= Given records =
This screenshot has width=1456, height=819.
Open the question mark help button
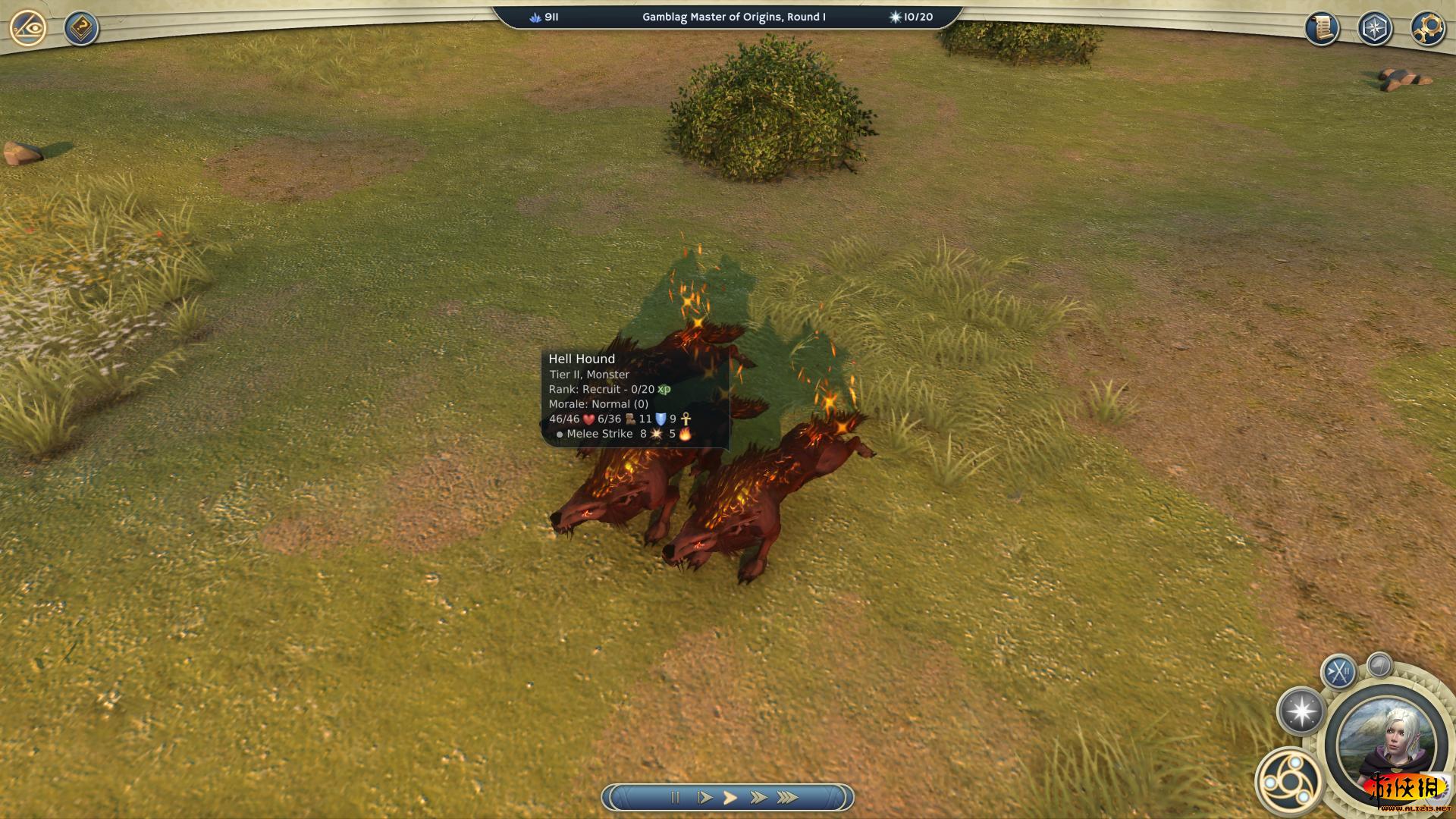(x=80, y=29)
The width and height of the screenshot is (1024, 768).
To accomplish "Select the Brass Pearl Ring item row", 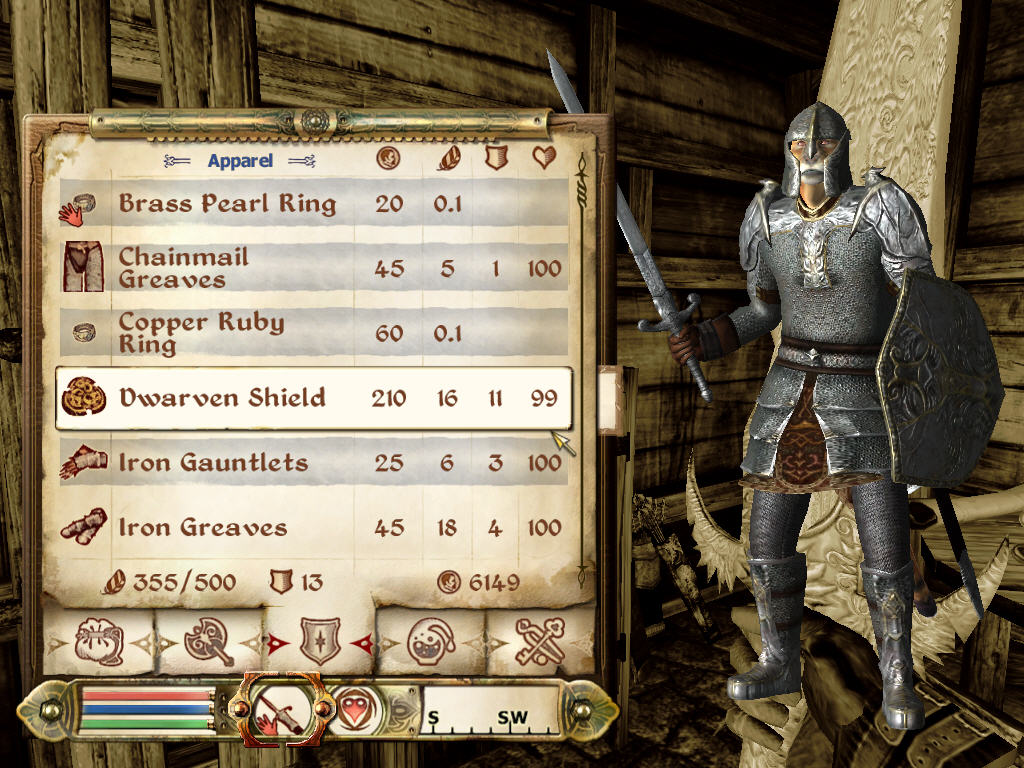I will [x=310, y=204].
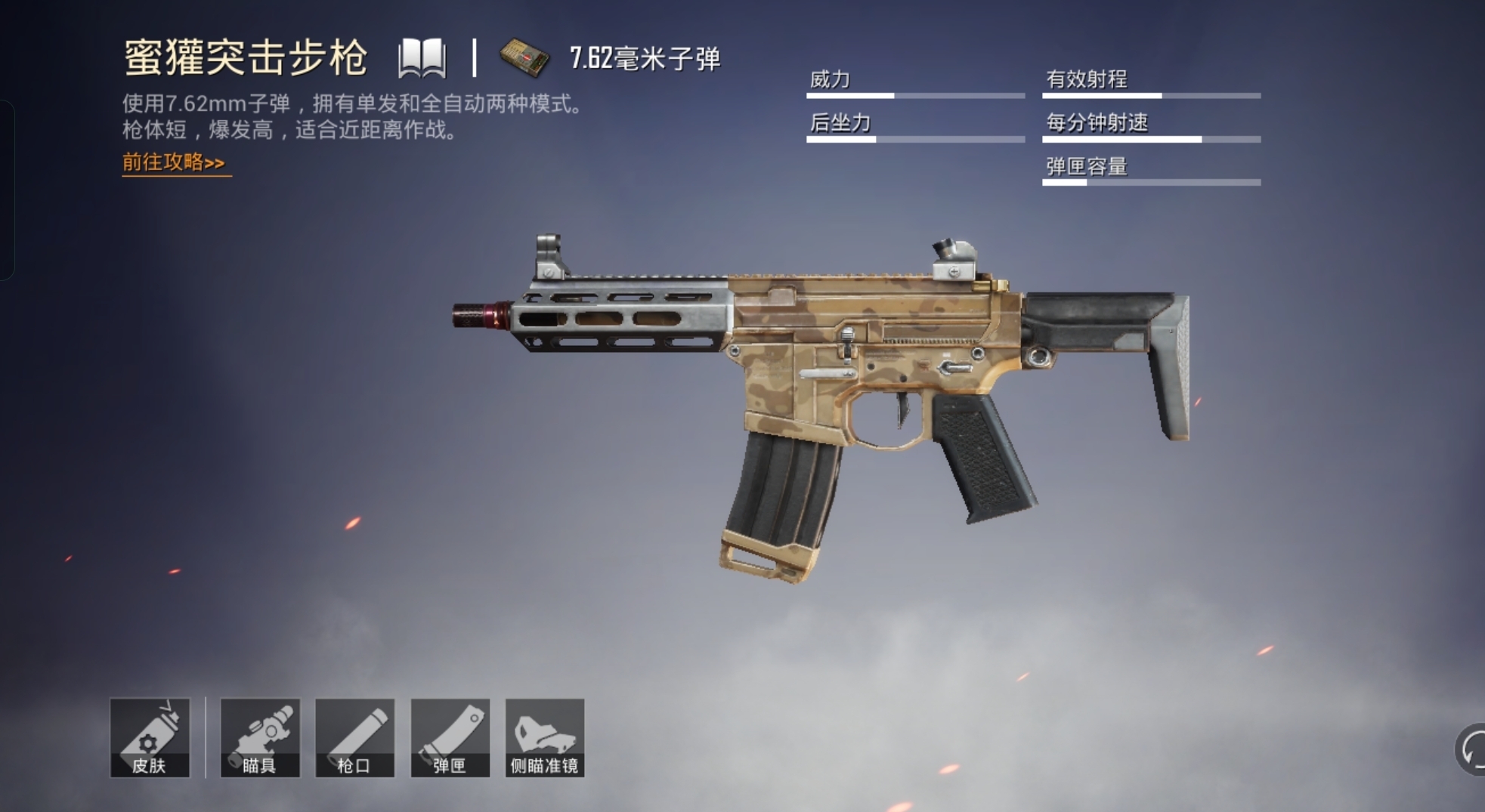Open the weapon encyclopedia book icon

pyautogui.click(x=423, y=57)
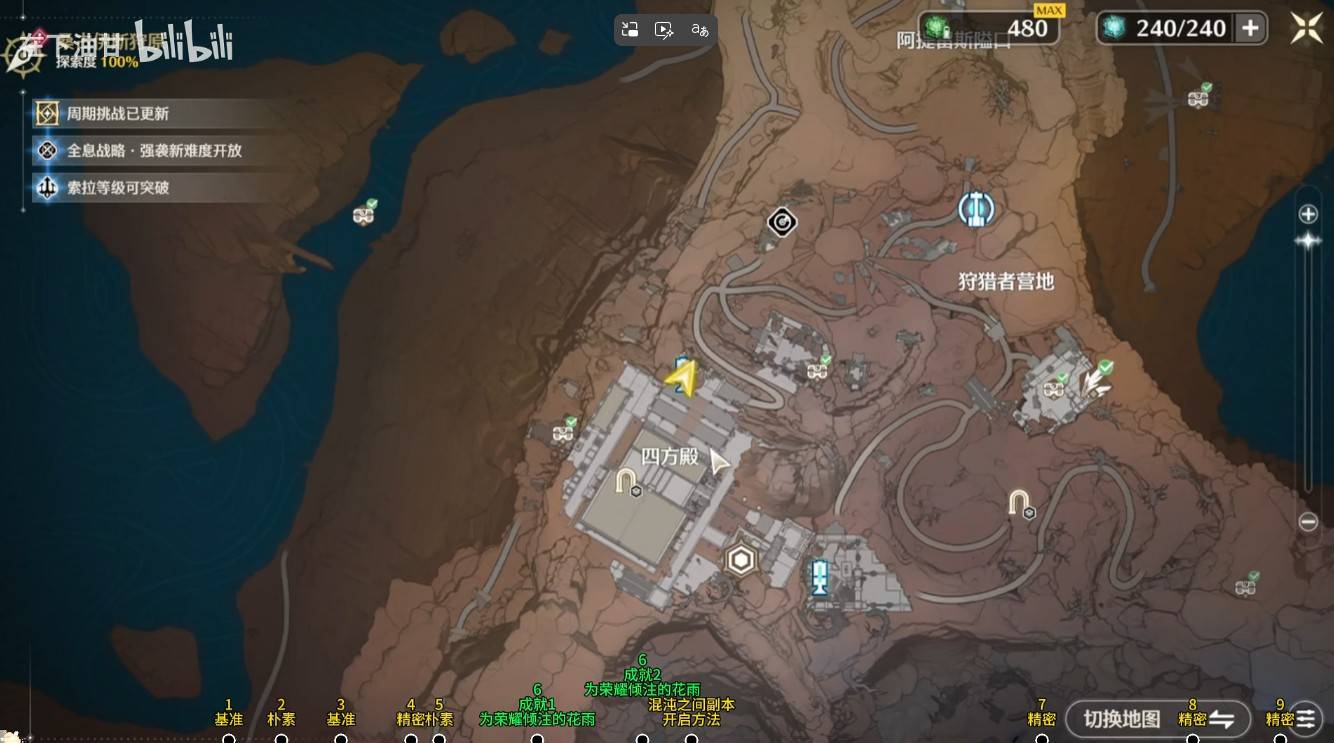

= Task instructions =
Count the lines in the records that contain the string "width", with case taken into account. Reply with the number only.

= Full response =
2